Data entries:

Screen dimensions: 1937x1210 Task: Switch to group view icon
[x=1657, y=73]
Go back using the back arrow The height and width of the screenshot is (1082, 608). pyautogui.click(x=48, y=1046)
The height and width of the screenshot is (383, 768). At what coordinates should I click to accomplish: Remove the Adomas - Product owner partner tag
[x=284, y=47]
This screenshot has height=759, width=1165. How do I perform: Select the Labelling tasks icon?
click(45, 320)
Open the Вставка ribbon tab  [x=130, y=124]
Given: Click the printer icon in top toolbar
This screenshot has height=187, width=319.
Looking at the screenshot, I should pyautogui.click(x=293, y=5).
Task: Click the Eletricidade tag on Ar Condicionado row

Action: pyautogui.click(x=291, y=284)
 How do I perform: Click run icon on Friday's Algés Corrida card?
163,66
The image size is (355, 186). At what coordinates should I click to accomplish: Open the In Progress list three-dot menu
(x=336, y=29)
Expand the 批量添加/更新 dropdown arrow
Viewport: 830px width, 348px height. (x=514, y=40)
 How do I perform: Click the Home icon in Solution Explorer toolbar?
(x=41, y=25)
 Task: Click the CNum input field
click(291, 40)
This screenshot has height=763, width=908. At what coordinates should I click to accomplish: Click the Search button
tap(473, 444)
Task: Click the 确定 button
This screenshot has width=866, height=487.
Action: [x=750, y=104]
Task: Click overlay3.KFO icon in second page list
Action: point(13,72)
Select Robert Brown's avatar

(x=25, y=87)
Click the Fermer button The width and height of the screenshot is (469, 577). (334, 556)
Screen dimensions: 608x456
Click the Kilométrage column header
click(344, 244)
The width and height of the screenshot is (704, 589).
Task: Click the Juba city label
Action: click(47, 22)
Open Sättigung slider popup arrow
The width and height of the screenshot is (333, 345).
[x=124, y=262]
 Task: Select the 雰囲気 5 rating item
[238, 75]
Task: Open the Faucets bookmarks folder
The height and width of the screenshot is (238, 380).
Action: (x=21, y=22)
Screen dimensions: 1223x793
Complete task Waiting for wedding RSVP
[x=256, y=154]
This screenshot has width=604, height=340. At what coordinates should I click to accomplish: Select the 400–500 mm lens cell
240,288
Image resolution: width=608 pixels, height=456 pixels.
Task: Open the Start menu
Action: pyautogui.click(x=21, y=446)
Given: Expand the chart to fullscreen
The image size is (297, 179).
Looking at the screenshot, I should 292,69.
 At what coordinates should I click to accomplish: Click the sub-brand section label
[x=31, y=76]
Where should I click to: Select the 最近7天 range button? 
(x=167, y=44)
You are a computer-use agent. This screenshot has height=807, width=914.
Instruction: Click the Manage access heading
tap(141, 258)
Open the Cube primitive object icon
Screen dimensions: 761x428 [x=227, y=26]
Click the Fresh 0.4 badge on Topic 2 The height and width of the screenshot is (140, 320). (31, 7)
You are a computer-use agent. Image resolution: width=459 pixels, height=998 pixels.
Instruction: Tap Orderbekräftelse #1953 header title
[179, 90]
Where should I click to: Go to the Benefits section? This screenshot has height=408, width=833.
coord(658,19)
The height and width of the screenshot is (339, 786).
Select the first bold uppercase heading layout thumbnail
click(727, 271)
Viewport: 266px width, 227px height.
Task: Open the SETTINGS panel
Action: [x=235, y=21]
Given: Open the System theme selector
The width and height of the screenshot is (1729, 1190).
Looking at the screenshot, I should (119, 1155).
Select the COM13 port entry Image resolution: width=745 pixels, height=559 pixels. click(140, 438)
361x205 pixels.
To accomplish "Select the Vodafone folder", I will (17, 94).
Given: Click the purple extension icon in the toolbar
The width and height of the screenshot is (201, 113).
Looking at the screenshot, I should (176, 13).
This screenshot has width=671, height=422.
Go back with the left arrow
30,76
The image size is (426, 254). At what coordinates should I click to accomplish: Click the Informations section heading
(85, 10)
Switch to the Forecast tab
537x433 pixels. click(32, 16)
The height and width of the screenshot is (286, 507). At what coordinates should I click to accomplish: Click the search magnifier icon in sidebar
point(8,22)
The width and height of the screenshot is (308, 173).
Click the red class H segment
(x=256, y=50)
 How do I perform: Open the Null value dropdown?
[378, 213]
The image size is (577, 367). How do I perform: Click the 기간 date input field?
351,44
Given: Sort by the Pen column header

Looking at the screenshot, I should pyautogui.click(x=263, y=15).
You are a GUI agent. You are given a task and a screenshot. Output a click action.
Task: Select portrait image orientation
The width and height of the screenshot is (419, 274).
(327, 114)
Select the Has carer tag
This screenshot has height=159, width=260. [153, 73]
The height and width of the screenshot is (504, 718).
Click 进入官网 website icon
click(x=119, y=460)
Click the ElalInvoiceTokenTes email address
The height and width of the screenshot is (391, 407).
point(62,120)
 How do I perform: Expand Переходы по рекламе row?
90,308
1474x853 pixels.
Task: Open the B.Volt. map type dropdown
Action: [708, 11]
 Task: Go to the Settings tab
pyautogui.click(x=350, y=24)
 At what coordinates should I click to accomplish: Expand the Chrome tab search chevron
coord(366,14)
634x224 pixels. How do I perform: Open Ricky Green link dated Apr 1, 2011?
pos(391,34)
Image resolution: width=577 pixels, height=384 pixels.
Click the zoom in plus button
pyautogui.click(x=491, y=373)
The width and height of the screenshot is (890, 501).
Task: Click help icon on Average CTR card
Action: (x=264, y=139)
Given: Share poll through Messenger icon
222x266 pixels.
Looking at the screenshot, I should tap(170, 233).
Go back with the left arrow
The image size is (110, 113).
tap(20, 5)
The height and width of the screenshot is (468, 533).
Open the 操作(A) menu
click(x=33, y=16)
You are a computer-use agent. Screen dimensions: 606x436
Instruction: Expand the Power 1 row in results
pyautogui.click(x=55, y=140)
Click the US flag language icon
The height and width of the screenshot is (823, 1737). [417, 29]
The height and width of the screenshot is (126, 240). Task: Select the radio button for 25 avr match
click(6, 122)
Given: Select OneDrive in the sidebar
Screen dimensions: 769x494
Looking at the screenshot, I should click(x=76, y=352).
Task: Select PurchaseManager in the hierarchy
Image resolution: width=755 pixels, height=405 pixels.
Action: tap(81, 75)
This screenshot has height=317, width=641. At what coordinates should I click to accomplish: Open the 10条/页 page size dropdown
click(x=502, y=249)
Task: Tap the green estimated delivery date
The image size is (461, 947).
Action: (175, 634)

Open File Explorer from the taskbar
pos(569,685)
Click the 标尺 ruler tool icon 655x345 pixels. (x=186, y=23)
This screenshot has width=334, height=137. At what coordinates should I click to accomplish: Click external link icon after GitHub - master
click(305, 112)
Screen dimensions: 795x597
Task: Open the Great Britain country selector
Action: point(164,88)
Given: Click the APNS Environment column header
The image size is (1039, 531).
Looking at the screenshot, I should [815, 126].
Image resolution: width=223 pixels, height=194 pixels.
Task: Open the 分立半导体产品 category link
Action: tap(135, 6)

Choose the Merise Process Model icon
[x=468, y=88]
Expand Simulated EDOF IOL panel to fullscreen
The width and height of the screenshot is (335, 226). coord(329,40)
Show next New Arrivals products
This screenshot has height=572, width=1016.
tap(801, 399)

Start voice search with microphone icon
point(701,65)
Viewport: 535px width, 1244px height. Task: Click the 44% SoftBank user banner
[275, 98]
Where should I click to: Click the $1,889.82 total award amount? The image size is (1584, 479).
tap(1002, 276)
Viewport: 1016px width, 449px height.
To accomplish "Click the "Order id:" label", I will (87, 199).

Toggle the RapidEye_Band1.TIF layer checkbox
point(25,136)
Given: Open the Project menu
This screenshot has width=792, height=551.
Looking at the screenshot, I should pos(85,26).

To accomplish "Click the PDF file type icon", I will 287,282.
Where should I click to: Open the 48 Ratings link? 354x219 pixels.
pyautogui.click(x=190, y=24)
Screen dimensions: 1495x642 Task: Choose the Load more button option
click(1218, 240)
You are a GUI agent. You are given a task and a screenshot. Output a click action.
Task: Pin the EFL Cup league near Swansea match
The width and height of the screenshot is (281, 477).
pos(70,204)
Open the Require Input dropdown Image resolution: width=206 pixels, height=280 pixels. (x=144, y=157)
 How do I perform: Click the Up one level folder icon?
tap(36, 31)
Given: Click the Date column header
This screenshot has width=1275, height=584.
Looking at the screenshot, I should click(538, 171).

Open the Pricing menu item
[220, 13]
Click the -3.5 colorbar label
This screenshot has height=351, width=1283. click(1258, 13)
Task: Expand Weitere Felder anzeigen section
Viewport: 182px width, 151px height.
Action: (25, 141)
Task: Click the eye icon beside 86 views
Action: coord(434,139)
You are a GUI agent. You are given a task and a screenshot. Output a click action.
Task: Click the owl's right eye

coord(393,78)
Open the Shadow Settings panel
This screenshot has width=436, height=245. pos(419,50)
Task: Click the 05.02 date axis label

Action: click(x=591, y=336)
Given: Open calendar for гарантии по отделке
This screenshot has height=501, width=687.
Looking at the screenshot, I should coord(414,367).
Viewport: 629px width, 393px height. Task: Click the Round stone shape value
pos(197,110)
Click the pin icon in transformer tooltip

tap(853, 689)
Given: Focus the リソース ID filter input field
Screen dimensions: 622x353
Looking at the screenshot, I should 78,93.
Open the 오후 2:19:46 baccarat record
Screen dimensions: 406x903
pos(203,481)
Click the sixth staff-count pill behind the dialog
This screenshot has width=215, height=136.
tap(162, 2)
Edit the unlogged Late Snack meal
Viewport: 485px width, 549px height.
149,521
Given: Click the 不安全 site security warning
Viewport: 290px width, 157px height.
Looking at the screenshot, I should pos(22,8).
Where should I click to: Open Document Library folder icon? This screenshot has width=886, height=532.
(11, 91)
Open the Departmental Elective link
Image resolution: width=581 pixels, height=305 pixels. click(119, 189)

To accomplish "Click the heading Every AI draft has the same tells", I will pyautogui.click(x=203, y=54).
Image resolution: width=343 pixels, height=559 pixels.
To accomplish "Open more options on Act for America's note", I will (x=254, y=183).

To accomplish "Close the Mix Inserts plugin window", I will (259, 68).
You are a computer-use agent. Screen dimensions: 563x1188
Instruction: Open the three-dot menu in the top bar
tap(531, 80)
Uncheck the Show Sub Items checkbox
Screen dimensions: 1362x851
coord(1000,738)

Exercise instructions: Only the lines above from the one with "Viewport: 1016px width, 449px height." up to and including the one with "Given: Click the Date column header" should be repeated, exactly as written.

Your solution:
Viewport: 1016px width, 449px height.
To accomplish "Click the "Order id:" label", I will (87, 199).

Toggle the RapidEye_Band1.TIF layer checkbox
point(25,136)
Given: Open the Project menu
This screenshot has width=792, height=551.
Looking at the screenshot, I should pos(85,26).

To accomplish "Click the PDF file type icon", I will 287,282.
Where should I click to: Open the 48 Ratings link? 354x219 pixels.
pyautogui.click(x=190, y=24)
Screen dimensions: 1495x642 Task: Choose the Load more button option
click(1218, 240)
You are a GUI agent. You are given a task and a screenshot. Output a click action.
Task: Pin the EFL Cup league near Swansea match
The width and height of the screenshot is (281, 477).
pos(70,204)
Open the Require Input dropdown Image resolution: width=206 pixels, height=280 pixels. (x=144, y=157)
 How do I perform: Click the Up one level folder icon?
tap(36, 31)
Given: Click the Date column header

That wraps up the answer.